Single-cell transcriptomics uses single-cell RNA sequencing (scRNA-seq), a type of single-cell NGS, to sequence the transcribed RNA within thousands of individual cells. The RNA provides a map to the cellular DNA, which can be explored to reveal mutations that may lead to Alzheimer’s disease.
scRNA-seq works by first isolating individual cells, for instance by fluorescence activated cell sorting (FACS), before capturing the RNA and reverse transcribing it to DNA, ready for amplification and sequencing.
How can single-cell NGS help tackle Alzheimer’s?
The Nature article, titled ‘Single-cell transcriptomic analysis of Alzheimer’s disease’, used single-cell transcriptomics to sequence the RNA from 80 660 single brain cell nuclei across 48 individuals.
The sequencing data provided a unique individual cellular-level view of the transcriptional changes that occur in the brains of people with Alzheimer’s.

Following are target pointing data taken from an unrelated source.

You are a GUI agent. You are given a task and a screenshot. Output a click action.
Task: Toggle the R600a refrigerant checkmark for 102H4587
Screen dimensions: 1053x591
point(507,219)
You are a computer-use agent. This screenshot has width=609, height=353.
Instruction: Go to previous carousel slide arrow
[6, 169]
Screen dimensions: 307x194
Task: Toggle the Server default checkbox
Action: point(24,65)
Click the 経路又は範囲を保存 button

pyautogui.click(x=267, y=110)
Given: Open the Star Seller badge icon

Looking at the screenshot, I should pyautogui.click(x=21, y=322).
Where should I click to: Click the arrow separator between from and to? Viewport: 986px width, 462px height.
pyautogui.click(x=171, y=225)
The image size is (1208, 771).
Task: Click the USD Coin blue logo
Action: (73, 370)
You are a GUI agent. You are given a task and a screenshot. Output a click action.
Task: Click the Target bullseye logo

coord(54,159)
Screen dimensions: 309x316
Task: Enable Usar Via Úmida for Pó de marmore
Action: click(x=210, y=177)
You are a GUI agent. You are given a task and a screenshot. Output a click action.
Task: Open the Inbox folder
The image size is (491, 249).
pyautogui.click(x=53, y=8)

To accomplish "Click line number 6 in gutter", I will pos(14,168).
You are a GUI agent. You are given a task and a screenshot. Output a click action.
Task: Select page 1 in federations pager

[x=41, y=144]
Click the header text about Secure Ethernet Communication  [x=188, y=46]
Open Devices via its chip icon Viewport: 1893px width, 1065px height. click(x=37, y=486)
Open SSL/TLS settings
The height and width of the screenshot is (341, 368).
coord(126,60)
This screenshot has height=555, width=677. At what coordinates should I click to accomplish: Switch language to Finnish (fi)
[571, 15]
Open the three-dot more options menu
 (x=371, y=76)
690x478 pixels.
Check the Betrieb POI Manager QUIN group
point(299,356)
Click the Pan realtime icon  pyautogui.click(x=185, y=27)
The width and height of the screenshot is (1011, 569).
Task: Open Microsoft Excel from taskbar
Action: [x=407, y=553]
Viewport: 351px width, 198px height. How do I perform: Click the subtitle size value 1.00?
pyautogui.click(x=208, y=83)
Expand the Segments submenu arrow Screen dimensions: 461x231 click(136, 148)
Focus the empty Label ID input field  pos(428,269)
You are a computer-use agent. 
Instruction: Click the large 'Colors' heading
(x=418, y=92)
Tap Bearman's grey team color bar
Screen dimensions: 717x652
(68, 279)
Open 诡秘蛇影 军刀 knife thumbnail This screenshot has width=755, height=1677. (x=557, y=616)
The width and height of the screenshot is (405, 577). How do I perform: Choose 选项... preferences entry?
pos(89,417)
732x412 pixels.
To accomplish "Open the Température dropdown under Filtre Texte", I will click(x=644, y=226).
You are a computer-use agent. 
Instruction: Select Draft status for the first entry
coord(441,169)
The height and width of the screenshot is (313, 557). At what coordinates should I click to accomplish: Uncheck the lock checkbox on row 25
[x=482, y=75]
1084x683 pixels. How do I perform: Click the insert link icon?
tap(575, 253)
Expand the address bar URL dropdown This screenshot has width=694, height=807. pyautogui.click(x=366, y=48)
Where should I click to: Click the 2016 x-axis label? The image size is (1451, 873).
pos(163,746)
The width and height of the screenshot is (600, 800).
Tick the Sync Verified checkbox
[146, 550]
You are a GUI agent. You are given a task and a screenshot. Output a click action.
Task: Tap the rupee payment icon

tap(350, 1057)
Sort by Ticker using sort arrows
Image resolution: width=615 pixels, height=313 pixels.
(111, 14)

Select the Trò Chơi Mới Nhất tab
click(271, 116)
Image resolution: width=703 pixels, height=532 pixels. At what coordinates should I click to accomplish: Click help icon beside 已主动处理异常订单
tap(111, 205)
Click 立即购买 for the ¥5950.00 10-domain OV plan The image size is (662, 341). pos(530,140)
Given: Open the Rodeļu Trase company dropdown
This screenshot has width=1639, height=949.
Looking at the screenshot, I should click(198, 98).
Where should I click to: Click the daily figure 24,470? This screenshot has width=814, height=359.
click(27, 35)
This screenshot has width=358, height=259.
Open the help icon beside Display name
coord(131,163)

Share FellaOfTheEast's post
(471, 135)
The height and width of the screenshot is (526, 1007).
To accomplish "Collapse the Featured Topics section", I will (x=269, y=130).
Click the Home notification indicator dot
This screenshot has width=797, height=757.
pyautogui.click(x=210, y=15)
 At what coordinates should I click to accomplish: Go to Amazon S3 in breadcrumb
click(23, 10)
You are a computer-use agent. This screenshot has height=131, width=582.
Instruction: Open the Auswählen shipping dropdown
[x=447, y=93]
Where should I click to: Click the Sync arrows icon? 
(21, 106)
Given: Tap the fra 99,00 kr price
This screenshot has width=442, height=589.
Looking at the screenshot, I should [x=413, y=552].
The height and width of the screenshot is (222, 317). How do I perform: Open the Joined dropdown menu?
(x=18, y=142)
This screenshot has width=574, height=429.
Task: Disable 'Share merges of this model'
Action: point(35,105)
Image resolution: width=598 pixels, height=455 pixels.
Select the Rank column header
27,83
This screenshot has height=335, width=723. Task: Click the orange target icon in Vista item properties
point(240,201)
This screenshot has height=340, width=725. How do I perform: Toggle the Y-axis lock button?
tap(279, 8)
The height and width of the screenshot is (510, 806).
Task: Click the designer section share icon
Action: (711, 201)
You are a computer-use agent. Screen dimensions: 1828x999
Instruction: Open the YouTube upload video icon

As the brain is made up of an array of cell types, being able to look at the cellular level is especially important when trying to tackle a disease as complex as Alzheimer’s. Next-generation sequencing provides the high-throughput sequencing capacity required for research at this level.
Previous tissue-level analyses, such as microarrays or RNA-seq, might have missed the complex changes that occur across different cells and within different cell groups. Within these molecular changes could lie new biomarkers to both help detect the disease earlier, and design and target potential new treatments.
Alzheimer’s disease research: the race is on
What gives hope to many in the Alzheimer’s community—patients, families, researchers, clinicians and care-givers—is that the data from the study was made publicly available. This means that the data can now be used by researchers around the world to map the complex molecular changes that occur across multiple cell types during Alzheimer’s.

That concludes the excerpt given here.